- Your objective
Continue the email below about summarizing licenses for the debian-legal list, starting right after its last sentence.

- Passage shown

Interesting reply, but it seems to have missed my main point.

On 2004-06-26 18:30:40 +0100 Francesco Poli <frx@firenze.linux.it> wrote:

So, IIUC, you propose that summaries should be split into two
`variants'

This part is correct.

in your opinion, every license should be summarized by one
document intended for the license authors (who may be willing to
improve their license) /and/ by another document intended for developers
(people who choose licenses for their software) and users (people who
choose software taking into account licensing issues).

No, I feel that if a licence author/user asks the list, the summariser writes a reply explaining any notable features of the licence in question; while if a packager asks the list, the summariser writes a reply explaining why a particular consensus was reached about the package and that can be added to the web page, listing the licence used and the consensus.

Don't you feel that this would be too much effort to be done effectively
for a significant number of debian-legal discussions?

No.

I mean: very few `monotype' summaries have been done so far and you
suggest to double the number of summaries per discussion...  :o

No, I say write the right type of summary for the purpose. It is unlikely that we will have both sorts of summary in many cases.

Wouldn't it be better if one single summary variant could be tuned to be
well-suited for both uses (improving licenses /and/ choosing a license
or checking if a piece of software is _probably_ free)?

- Source excerpt

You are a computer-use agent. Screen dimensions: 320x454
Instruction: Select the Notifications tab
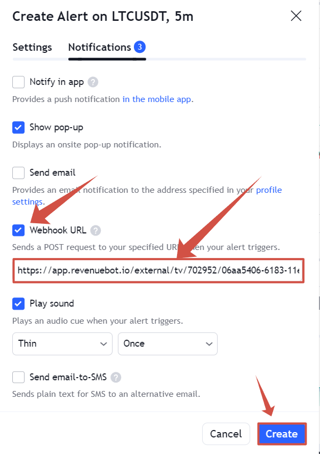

- Response to the exercise
I believe that you cannot write one type of summaries of comments about licences and decisions about packages for licence authors or users and packagers and that is why we have not seen many summaries and the ones we have seen don't appear to have helped as much as was expected. I think the target audience seems too broad. You always need to be able to put someone in mind when writing and the broad target hinders that.

[...]
It's not about becoming FSF++ or OSI mark 2.
But, hey!, what can you do when you realize you don't quite agree with
FSF's or OSI's criteria and you feel that Debian's criteria are the ones
you agree best with?

Go set up your own licence court system using those criteria.

[...]
But it should publish some sort of vademecum, even though it must be

Vademecum is not a word dict or I know. It looks like a Roman place name.

stated clearly that there is *no warranty* that a package under a `good'
license will go in main for sure.
I mean: a package under a `good' license could be very well judged as
non-free and viceversa, but anyway it's still useful to provide a
guide... otherwise people could begin to think that having a package
included in Debian (main) is a sort of lottery.

Surely one could generate some lists of licences for the web site from existing packages, then reference debian-legal discussions? Or look at /usr/share/common-licenses on any Debian system for some obvious candidates.

--
MJR/slef    My Opinion Only and not of any group I know
http://www.ttllp.co.uk/ for creative copyleft computing
"To be English is not to be baneful / To be standing by
the flag not feeling shameful / Racist or partial..."
                                            (Morrissey)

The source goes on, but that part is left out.